Arizona State University, Scottsdale AZ

Investigators

Abstract

Brown dwarfs are unusual objects in the galaxy. They straddle the boundary between stars and planets - too large to be called planets and too small to be stars. They are not massive enough to fuse hydrogen like stars. Also, their chemical composition often resembles giant gas planets like Jupiter. Studying them presents a great opportunity to learn about atmospheric physics in both stars and planets. This award funds work to study thousands of brown dwarfs using data from public archives. The researchers will update their atmospheric models, and test them with comparisons with their data.

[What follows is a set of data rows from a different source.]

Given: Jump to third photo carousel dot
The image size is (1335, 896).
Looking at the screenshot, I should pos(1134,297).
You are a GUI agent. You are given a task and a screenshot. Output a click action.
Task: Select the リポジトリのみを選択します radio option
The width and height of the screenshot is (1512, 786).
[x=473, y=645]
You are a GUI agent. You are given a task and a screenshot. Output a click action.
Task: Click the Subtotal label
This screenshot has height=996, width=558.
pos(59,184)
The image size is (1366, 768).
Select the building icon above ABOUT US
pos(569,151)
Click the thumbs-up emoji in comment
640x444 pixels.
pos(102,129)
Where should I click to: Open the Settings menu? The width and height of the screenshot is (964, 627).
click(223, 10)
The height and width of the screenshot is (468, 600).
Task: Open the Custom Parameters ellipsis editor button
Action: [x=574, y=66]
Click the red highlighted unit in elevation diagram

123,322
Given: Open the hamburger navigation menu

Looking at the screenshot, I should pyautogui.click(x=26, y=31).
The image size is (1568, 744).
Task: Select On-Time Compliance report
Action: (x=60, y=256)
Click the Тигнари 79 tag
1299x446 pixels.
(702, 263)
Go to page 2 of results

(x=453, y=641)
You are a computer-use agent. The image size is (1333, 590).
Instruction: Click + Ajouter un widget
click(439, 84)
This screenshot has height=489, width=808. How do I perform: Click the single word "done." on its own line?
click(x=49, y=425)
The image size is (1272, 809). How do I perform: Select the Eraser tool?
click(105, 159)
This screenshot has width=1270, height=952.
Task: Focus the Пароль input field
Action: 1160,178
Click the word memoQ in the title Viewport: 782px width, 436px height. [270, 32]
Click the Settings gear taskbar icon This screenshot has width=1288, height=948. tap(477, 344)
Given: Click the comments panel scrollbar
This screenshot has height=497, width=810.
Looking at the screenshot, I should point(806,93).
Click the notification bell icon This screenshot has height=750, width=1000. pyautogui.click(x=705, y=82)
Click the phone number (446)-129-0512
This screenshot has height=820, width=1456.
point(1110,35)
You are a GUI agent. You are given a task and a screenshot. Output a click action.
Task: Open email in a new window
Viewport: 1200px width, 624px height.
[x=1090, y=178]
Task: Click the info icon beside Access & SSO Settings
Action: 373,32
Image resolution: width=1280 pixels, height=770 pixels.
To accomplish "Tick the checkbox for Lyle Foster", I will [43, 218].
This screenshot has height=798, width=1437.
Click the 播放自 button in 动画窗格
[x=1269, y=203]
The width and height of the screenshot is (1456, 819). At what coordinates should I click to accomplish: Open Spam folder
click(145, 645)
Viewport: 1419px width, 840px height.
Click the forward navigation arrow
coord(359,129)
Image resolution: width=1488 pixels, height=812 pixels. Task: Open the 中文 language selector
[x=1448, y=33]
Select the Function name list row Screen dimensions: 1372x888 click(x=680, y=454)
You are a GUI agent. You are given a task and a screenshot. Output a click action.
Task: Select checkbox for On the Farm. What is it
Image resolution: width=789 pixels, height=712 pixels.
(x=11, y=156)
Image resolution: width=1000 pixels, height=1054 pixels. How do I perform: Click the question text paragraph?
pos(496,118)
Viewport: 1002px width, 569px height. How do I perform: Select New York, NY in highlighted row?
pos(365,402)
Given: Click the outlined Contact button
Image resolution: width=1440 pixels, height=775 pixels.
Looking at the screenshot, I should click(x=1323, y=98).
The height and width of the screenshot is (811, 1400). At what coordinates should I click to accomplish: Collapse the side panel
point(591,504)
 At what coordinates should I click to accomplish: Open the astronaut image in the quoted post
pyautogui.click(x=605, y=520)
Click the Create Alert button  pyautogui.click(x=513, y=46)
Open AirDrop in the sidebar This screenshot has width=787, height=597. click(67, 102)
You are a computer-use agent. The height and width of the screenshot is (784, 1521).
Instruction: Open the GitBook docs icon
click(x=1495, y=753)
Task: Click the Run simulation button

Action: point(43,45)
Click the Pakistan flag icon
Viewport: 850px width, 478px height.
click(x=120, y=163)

Their main database will be the SpeX Prism Spectral Library obtained with the NASA Infrared Telescope Facility. They will also draw conclusions about atmospheric physics based on a detailed statistical study of these brown dwarfs. The results will also be useful to interpreting observations of extrasolar planets. A graduate student and several undergraduate students will participate in the research, including minorities. The PI will work with the Society for Advancement of Chicanos/Hispanics and Native Americans in Science (SACNAS) to increase the numbers of Hispanics and Native Americans in science. The team will apply Bayesian atmospheric retrieval techniques, widely employed in the extrasolar planet community, to a large sample of brown dwarfs. These tools will be used to determine cloud properties and thermal structures and chemistries across a broad range of temperatures and gravities. In particular, they will address outstanding brown dwarf issues such as the behavior of clouds across the low mass L-T transition, the evolution of disequilibrium chemistry with temperature, and the first measure of the distribution of metallicities and carbon-to-oxygen ratios with the populations. First, they will upgrade their models to include high-temperature opacities and different thermal profiles. Next, they will apply their analysis across the entire SpeX database and explore the relationships between temperature, cloud properties, and molecular abundances and publish results. Ultimately, they will finish retrieval analysis on all SpeX objects and apply to other available datasets for brown dwarfs.